During travel of the ingredients through the extruder, it may be desirable to degas (e.g., at about −20 in. Hg ±50%) the ingredients particularly at a location adjacent the one or more output locations where the ingredients have substantially or entirely formed the epoxy/elastomer adduct. At the one or more output locations, the adduct is typically fed through a die, although not required.
It is contemplated that that the elastomeric component may be only slightly non-reactive with the epoxy component during mixing. Preferably, however, the elastomeric component at least partially reacts with the epoxy component to form one or more reaction products as at least part of the adduct. According to one preferred embodiment, wherein the elastomeric component includes one or more carboxyl groups (e.g., carboxylic acid groups), the carboxyl groups will typically react with oxirane rings of the epoxy component to form reaction products such as esters during mixing. When formed in an extruder, the adduct, upon emission from the extruder, typically exhibits a capillary viscosity of greater than about 500 Pa-s or less, more typically greater than about 800 Pa-s, even more typically greater than about 1000 Pa-s and may be even greater than about 1200 Pa-s at an apparent shear rate of 400 1/s and 100° C. to assure that such reactions have substantially occured.
It may be desirable to increase temperature during mixing for accelerating the reaction rates. It has been found that mixing a temperature of about 120° C. or higher, more preferably about 140° C. or higher and even more preferably about 150° C. or higher can significantly increase reaction rates between the elastomeric component and the epoxy component. As an alternative, a catalyst may be employed preferably during mixing for accelerating reaction rates. When used, the adduct preferably includes between about 0.001% or less and about 5.0% or more by weight of a catalyst and more preferably between about 0.01% and about 3.0% by weight catalyst and even more preferably between about 0.05% and about 1.0% by weight catalyst. Although it is contemplated that any suitable catalyst may be used, preferred exemplary catalysts include phosphines (e.g., thriphenyl phosphine), amines, imidazoles, phosphoniums, iodides (e.g., ethyl triphenyl phosphonium iodide), metal catalysts, combinations thereof or the like.
The final properties of the adduct such as viscosity, EEW, and amount of unreacted components (e.g., carboxylic or oxirane groups) can vary and typically depend upon various factors such as reaction rates, time and temperature of reaction, degree of reaction or the like. The viscosity and EEW of the adduct can be raised or lowered by using an epoxy component (e.g., epoxy resin) with correspondingly higher or lower molecular weight and/or higher or lower EEW. It is also contemplated that at least a portion or a substantial portion of the epoxy component may be a liquid or solid multifunctional epoxy resin. For determining the degree or extent of reaction within the adduct, it may be desirable to test samples using chemical composition determination devices or methods such as infrared spectroscopy or the like.

| Material supplied |

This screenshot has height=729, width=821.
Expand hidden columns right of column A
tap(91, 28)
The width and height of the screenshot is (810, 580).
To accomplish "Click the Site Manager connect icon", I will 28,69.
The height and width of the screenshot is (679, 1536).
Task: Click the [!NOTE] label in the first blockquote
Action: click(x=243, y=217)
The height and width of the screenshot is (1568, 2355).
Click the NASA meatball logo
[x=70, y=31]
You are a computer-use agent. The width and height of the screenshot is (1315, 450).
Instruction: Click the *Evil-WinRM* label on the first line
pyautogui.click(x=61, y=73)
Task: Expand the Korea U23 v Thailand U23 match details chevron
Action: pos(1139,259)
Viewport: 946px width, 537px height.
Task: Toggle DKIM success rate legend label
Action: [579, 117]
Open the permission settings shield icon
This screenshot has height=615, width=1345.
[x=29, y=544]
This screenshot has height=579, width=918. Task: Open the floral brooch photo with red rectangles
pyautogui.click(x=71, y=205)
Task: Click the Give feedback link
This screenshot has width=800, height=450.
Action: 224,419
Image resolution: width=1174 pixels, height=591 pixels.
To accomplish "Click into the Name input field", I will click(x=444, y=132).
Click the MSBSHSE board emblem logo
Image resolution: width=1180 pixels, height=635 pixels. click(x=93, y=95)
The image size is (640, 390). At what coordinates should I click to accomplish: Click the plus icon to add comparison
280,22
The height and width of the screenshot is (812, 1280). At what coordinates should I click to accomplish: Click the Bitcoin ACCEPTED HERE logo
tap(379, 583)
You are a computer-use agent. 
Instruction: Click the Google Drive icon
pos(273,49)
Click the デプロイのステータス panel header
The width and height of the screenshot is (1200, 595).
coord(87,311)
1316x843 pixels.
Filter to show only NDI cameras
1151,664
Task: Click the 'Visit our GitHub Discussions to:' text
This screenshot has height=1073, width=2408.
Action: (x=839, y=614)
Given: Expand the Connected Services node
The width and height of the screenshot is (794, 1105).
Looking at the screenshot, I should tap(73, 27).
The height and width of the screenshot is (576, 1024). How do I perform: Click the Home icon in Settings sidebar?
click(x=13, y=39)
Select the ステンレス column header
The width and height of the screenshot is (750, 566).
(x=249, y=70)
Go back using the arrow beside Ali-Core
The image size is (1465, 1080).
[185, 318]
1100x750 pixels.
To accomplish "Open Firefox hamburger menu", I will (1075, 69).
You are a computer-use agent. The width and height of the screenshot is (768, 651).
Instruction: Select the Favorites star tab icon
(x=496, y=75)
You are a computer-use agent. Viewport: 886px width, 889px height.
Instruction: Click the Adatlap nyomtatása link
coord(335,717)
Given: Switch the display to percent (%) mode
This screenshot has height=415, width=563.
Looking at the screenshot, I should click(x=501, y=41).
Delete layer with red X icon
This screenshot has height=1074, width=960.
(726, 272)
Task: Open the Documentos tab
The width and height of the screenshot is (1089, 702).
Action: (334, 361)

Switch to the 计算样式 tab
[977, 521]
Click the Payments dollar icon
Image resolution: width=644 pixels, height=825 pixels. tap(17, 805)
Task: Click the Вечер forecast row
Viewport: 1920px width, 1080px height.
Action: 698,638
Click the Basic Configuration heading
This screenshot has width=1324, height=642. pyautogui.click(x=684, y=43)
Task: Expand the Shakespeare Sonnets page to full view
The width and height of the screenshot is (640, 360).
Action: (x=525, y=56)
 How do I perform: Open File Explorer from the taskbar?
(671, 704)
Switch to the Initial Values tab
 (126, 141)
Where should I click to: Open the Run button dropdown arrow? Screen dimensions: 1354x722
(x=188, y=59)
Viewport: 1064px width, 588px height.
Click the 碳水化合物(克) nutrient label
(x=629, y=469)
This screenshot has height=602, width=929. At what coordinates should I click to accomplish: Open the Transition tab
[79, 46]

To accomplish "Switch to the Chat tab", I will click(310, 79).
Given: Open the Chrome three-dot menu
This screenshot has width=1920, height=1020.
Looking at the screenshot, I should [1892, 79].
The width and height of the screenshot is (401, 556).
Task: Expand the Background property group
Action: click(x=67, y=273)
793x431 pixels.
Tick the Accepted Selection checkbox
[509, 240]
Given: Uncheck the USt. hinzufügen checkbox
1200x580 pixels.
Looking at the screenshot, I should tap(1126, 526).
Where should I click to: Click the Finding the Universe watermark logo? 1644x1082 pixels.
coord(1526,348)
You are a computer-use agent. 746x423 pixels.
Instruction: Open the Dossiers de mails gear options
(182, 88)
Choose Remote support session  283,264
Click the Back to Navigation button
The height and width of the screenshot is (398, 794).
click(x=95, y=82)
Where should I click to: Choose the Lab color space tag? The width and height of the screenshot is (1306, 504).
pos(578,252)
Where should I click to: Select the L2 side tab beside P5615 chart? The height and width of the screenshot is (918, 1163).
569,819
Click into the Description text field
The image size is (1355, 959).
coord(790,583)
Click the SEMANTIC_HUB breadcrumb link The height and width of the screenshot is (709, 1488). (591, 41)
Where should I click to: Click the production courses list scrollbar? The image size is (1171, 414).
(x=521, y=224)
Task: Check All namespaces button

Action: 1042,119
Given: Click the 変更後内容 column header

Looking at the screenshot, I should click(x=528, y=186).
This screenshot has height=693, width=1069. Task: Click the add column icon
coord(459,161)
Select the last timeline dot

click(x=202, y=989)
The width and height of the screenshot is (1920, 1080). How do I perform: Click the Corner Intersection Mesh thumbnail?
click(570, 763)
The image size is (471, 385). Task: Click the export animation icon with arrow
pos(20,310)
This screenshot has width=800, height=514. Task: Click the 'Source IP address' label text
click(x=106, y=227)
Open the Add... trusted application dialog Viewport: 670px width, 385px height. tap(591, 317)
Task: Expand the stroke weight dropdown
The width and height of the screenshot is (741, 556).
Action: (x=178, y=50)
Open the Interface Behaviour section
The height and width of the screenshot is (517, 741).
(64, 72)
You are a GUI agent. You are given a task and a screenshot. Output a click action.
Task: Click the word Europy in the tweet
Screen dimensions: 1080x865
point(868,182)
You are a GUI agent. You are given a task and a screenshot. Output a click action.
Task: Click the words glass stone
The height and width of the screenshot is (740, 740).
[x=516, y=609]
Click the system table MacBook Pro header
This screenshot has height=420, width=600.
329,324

| Required actions |
A. In the epoxy adduct text, what example is given of an iodide catalyst?
B. Please carry the epoxy adduct text forward from its final sentence.
The records can be left aside.

| The answers |
A. Ethyl triphenyl phosphonium iodide.

B.
The desired properties for the adduct typically depend upon the ultimate use of the adduct. In preferred embodiments , the adduct ha s a viscosity of between about 100 Pas or less and 1500 Pas or greater, more preferably between about 300 Pas and about 1200 Pa s and even more preferably between about 500 Pas and about 900 Pas at a temperature of 100° C. and shear rate of 400 s⁻¹.
The amount of unreacted components (e.g. unreacted carboxyl groups) is typically kept to a minimum for imparting longer shelf life to the adduct. However, it is contemplated that larger portions of unreacted components may be desired for certain applications. According to one preferred embodiment, a reactive additive may be included for assisting in completion of any reactions within the adduct. For example, a reactive additive may be employed for capping carboxyl groups of the elastomer component for reducing cross-linking of the epoxy component, the elastomeric component or both. Preferably the reactive additive has relatively low viscosity, a low functionality (e.g., less that 2 and more preferably less than 1.3) or both. Exemplary reactive additives include, without limitation, glycidyl ether of phenol or cresol.
The reactive additive may be selected from a variety of materials, when used. In one preferred embodiment, the reactive additive is a reactive diluent, which may be polymeric or non-polymeric, aliphatic or aromatic, and preferably includes one or more relative epoxy groups (e.g., may be a monofunctional or polyfunctional epoxy). Preferably, the reactive additive has a relatively low viscosity. Preferred reactive additives have a viscosity of less than about 25,000 centipoise or greater, more preferably between about 3 and about 100 centipoise and even more preferably between about 5 and about 10 centipoise at a temperature of about 25° C. When used, the relative additive is preferably present in the adduct in an amount between about 0.001% by weight or less and about 10% by weight or higher, more preferably between about 0.1% by weight and about 5% by weight and even more preferably between about 1% by weight and about 3% by weight of the adduct.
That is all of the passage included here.